Wednesday, May 30, 2007

The stigma of summer school

C told me that her 1st grade teacher will be teaching 3rd grade summer school in a few weeks.

My Wife immediately sighed and said, "I hope our girls will never have to go to summer school."

When did summer school become being all about remedial learning and playing catch up from lessons missed during the regular school year? Not so from my experiences of summer learning.

In my elementary summer school, classes were offered in subjects that were virtually unheard of in a regular curriculum. I seem to recall that perhaps some remedial classes were offered, but for the most part, we just hung out with our friends, made kites, played kickball, shot caroms, ate 50-50 ice cream bars and read a ton of Encyclopedia Brown mysteries.

For myself and just about everyone I knew, high school level summer school was never about playing "catch up" either. It was always about "getting ahead."

Say I take English Lit 1 for 20 hours this summer, which successfully frees up a period next fall so I can take two back-to-back periods of auto shop class.

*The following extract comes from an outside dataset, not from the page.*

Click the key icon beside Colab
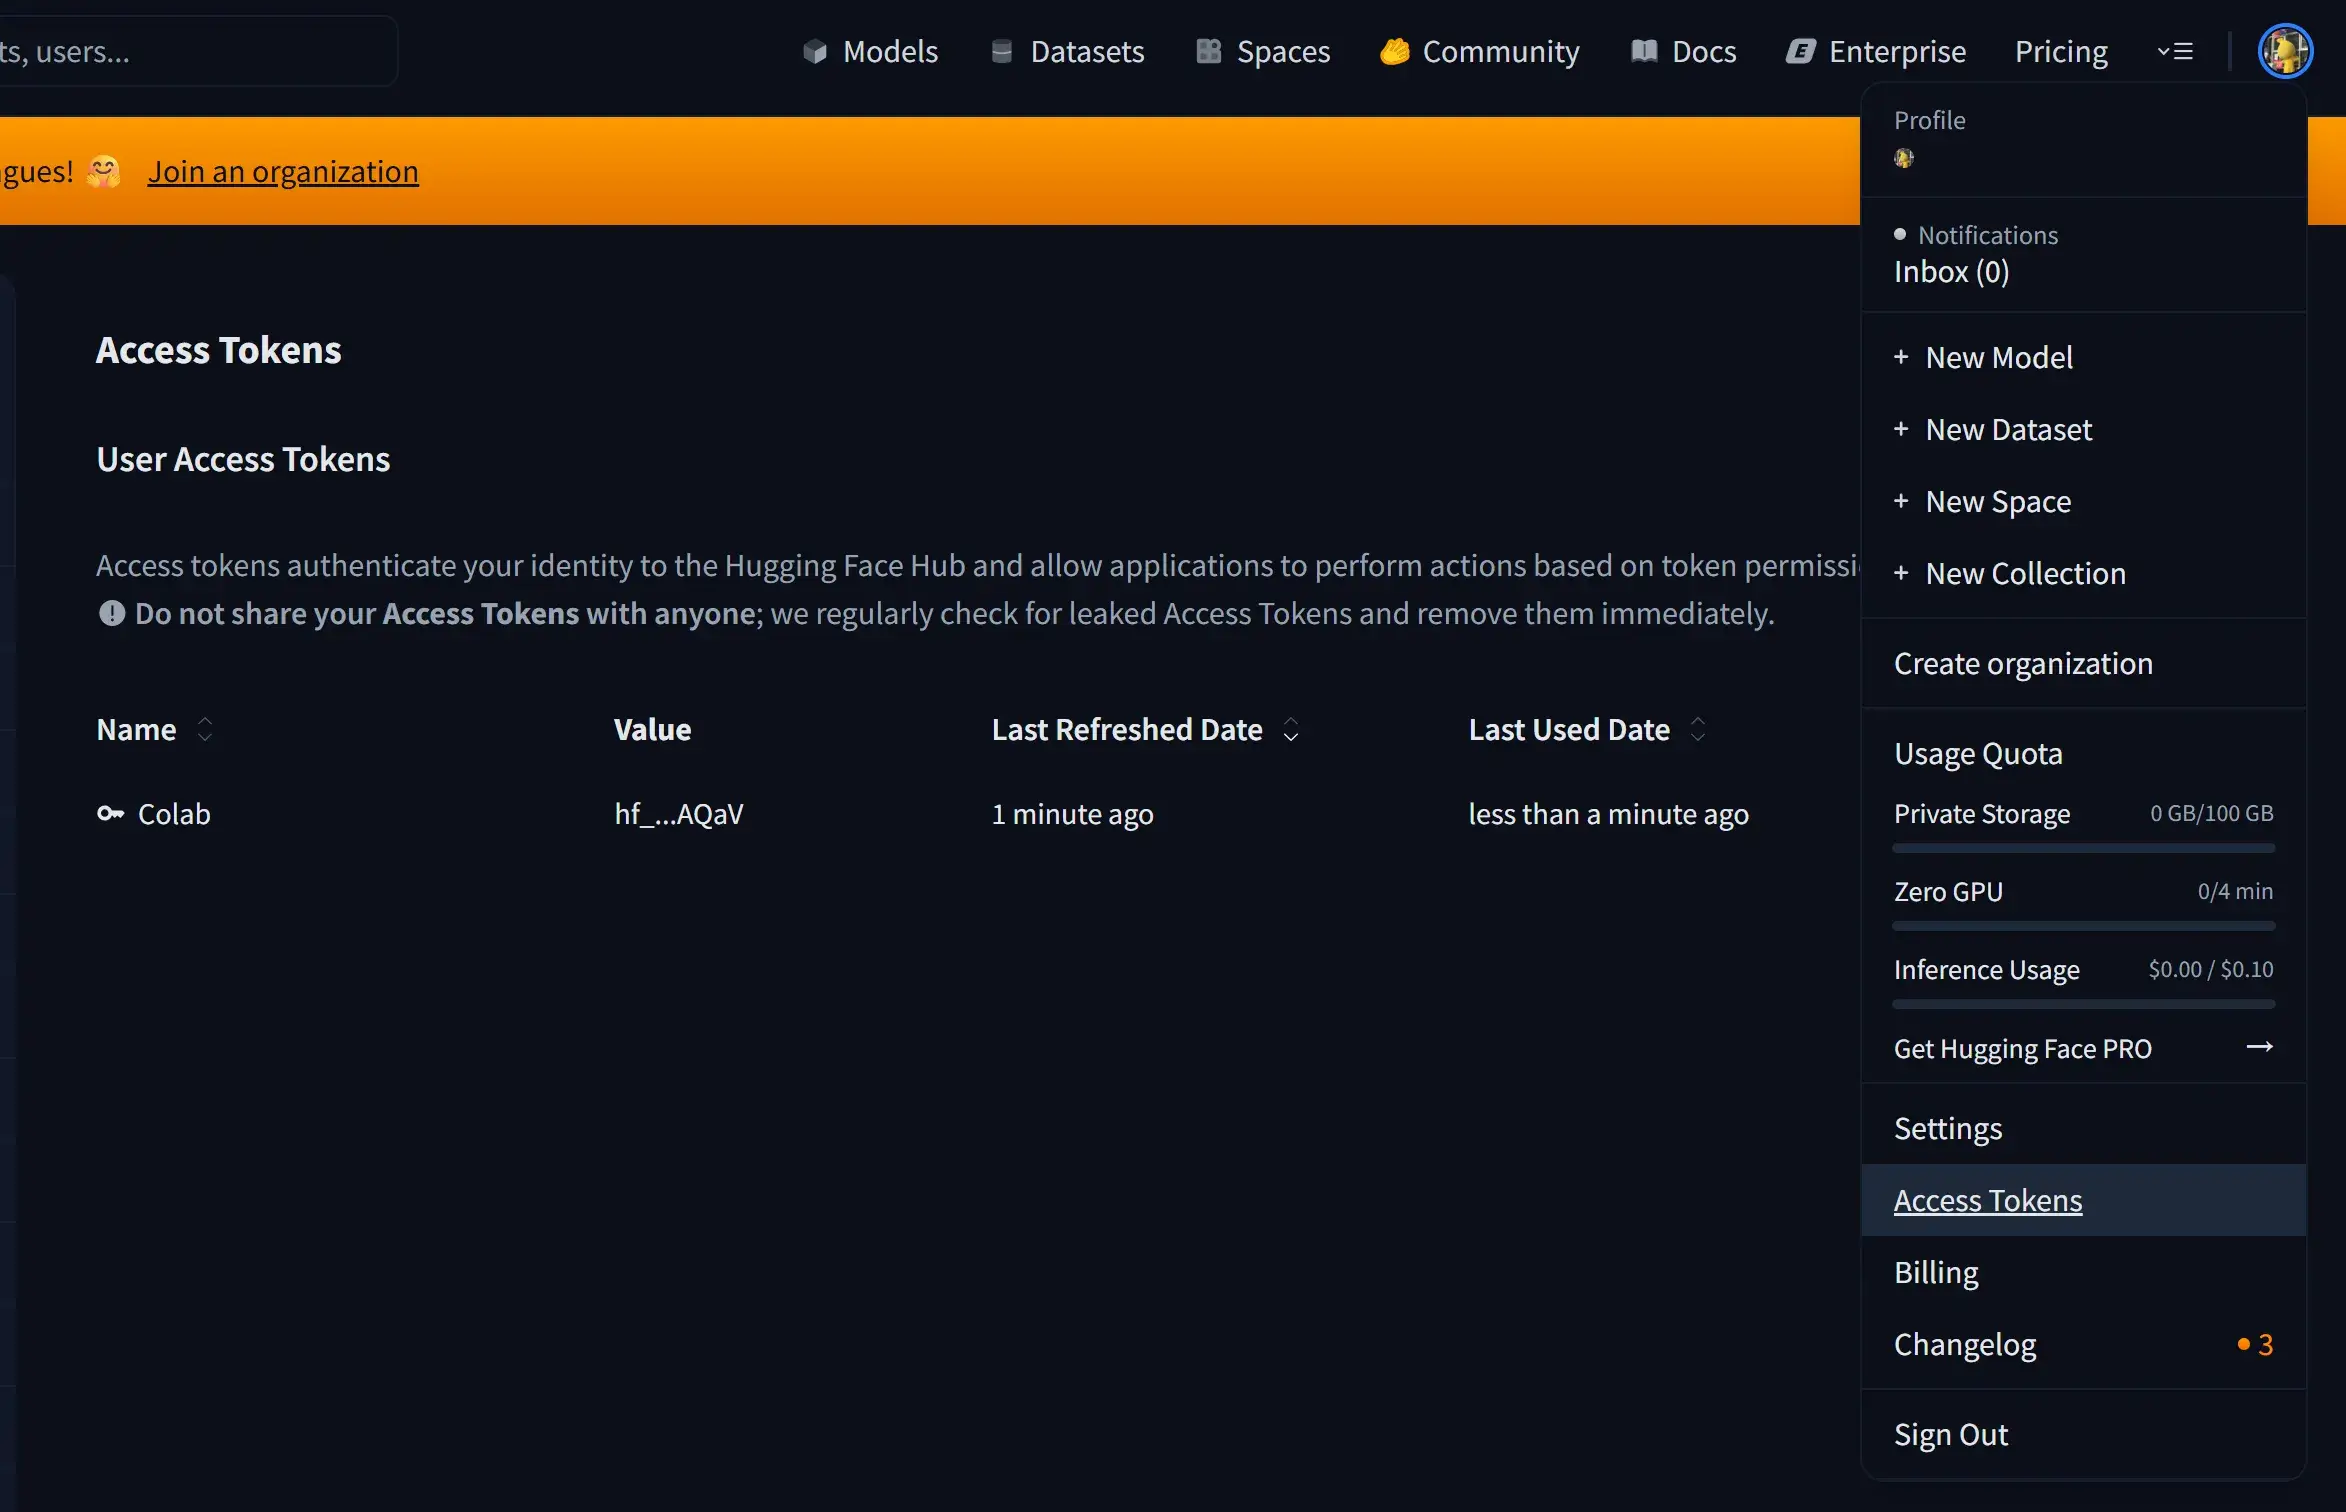The image size is (2346, 1512). click(x=110, y=813)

Or how about taking junior level American Government from June to July, enabling me to not have a final period, meaning I get out of classes that much earlier.

Hey, I'd gladly spend a few sunny morning hours taking World History over the break, all so I can get two lunch periods next year -- enough to drive downtown to make a Tommy's run for lunch.

Okay, so maybe it wasn't always about getting ahead as much as it was playing the system to test out the waters of the freewheeling adulthood we would soon be facing.

But there were the more than occasional wunderkind who would take Algebra in summer school, so they could take Geometry in their freshman year, Trig in their sophomore year, Calculus in their Junior year, and College math or something really physics or physical science as a Senior (seriously, I knew people who did this, and they're all doctors and scientist and what not now.)

For the most part, it was always about trying to stay one step ahead of everyone else -- problem was, everyone else was staying one step ahead as well, so you ended up being status quo.

Therein lies the pressure of what my Wife calls the "Good student conundrum." If we're all struggling to do what we can to stay ahead, yet everyone is undergoing the same struggle, are we really proceeding to the head of the class and staying ahead of the curve, or have we just recurved the curve to really f*ck ourselves over.

Regardless, Wifey says that attending summer school here in Okie land labels you with a lifelong stigma...kinda like a black mark going on your "permanent record" we were all so threatened with as grade schoolers.